- EXTRACT PROVIDED -
=== Section Start ===
Note
These are the remarks as drafted and may differ from the delivered version.

Future fit: how to ensure a viable workforce now and in the future

Charlie Massey, Chief Executive of the GMC, spoke on a panel today at the Health Service Journal's Patient Safety Congress in Manchester, which focused on putting safety at the heart of reform.

Thank you for the opportunity to be here today.

I’m going to talk briefly about:

  • the big shifts we’re seeing in the make-up of the medical profession
  • our continuing worries around wellbeing
  • and, lastly, why, more than ever, we need to focus on productivity and retention.

The medical workforce today

Starting with the shape of the medical workforce, where we have seen significant change in recent years.

For the first time, there are more doctors from an ethnic minority background on the medical register than white doctors, and more female doctors than male. Non-UK graduates make up a significant proportion of the profession, accounting for over two thirds of joiners in 2023.

Doctors’ career paths are also rapidly evolving.
=== Section End ===
- DATA UNDER STUDY -
=== Section Start ===
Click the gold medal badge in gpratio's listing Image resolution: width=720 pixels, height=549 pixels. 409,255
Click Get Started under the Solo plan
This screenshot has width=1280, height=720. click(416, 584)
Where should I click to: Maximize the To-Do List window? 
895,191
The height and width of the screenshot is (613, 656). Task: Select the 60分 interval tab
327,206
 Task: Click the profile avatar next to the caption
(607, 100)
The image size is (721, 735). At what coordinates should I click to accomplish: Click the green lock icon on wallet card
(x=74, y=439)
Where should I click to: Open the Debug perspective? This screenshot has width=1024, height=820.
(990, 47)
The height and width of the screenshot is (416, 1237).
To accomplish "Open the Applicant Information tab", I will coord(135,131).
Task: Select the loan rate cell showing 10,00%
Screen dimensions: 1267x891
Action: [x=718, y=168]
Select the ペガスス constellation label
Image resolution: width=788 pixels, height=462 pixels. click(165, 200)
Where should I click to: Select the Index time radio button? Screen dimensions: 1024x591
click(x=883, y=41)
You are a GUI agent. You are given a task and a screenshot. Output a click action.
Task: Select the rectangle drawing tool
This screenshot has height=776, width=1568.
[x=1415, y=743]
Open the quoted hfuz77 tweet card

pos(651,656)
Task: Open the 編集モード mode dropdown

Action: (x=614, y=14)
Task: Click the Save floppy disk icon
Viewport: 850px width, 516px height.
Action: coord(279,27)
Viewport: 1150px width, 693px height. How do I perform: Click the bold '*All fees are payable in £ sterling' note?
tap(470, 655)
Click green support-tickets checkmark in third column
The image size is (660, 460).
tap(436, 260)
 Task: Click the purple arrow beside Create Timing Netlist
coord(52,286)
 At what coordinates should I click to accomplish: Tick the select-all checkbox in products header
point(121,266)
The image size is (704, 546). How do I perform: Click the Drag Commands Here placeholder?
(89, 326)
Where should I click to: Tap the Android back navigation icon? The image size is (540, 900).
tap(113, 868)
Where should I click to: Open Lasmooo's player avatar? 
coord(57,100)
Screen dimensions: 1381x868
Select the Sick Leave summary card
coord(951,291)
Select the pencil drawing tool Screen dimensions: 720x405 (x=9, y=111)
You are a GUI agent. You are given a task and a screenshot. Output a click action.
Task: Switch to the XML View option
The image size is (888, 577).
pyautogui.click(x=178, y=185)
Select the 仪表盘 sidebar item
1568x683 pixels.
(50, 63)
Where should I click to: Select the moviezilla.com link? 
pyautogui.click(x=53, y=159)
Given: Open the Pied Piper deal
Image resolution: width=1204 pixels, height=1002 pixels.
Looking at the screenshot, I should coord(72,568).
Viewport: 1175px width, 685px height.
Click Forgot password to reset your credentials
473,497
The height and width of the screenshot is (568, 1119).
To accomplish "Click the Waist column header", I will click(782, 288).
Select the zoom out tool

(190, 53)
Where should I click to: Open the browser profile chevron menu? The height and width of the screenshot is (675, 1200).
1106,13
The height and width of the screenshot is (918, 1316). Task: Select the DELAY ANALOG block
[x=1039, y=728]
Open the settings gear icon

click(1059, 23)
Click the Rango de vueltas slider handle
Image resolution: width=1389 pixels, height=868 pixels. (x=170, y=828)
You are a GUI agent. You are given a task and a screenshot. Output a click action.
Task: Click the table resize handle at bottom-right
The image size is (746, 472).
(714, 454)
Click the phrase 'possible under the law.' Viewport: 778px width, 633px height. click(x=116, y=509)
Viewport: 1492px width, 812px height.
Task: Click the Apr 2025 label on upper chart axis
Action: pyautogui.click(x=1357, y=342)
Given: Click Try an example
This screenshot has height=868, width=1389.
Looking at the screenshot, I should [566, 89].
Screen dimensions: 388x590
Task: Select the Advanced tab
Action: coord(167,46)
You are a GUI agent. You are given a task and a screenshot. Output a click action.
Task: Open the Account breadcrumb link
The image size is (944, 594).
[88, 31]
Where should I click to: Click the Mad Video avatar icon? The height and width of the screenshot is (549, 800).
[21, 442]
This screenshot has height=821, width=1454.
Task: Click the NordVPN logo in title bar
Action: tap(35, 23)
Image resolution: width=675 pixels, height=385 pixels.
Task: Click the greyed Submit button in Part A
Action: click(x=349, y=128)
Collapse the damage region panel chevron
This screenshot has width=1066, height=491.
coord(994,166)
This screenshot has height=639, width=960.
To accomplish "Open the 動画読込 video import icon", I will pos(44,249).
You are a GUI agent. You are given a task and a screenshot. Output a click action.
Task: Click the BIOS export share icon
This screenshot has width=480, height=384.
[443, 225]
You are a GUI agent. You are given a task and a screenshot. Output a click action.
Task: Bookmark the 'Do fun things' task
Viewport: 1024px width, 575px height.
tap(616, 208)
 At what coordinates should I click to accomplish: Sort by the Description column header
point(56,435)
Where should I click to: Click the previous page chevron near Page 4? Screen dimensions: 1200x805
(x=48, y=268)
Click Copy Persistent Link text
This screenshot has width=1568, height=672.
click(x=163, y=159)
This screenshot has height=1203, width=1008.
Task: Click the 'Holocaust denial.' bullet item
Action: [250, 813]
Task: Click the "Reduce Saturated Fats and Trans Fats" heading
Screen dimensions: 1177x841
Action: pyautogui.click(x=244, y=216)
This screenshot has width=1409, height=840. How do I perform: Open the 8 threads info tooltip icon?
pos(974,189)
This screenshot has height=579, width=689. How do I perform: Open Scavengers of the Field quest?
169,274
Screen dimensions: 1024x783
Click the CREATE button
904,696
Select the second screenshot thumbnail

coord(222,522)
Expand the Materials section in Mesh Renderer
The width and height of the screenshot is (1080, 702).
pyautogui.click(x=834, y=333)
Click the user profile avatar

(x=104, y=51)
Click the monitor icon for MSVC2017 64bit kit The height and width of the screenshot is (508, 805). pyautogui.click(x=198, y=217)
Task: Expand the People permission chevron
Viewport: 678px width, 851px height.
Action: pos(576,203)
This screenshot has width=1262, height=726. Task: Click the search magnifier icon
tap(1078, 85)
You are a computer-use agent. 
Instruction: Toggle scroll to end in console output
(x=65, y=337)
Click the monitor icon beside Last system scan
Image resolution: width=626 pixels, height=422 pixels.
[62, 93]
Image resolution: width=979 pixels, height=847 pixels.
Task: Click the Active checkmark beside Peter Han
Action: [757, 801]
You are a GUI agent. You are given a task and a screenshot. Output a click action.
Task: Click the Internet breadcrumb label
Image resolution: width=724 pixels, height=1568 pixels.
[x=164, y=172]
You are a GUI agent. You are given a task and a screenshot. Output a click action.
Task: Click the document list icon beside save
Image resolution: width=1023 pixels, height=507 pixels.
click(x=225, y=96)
=== Section End ===
- ACTIVITY -
Set down the part of the medical workforce speech above between "Thank you for" and "in recent years.", inclusive, copying it word for word.

- RESULT -
Thank you for the opportunity to be here today.

I’m going to talk briefly about:

  • the big shifts we’re seeing in the make-up of the medical profession
  • our continuing worries around wellbeing
  • and, lastly, why, more than ever, we need to focus on productivity and retention.

The medical workforce today

Starting with the shape of the medical workforce, where we have seen significant change in recent years.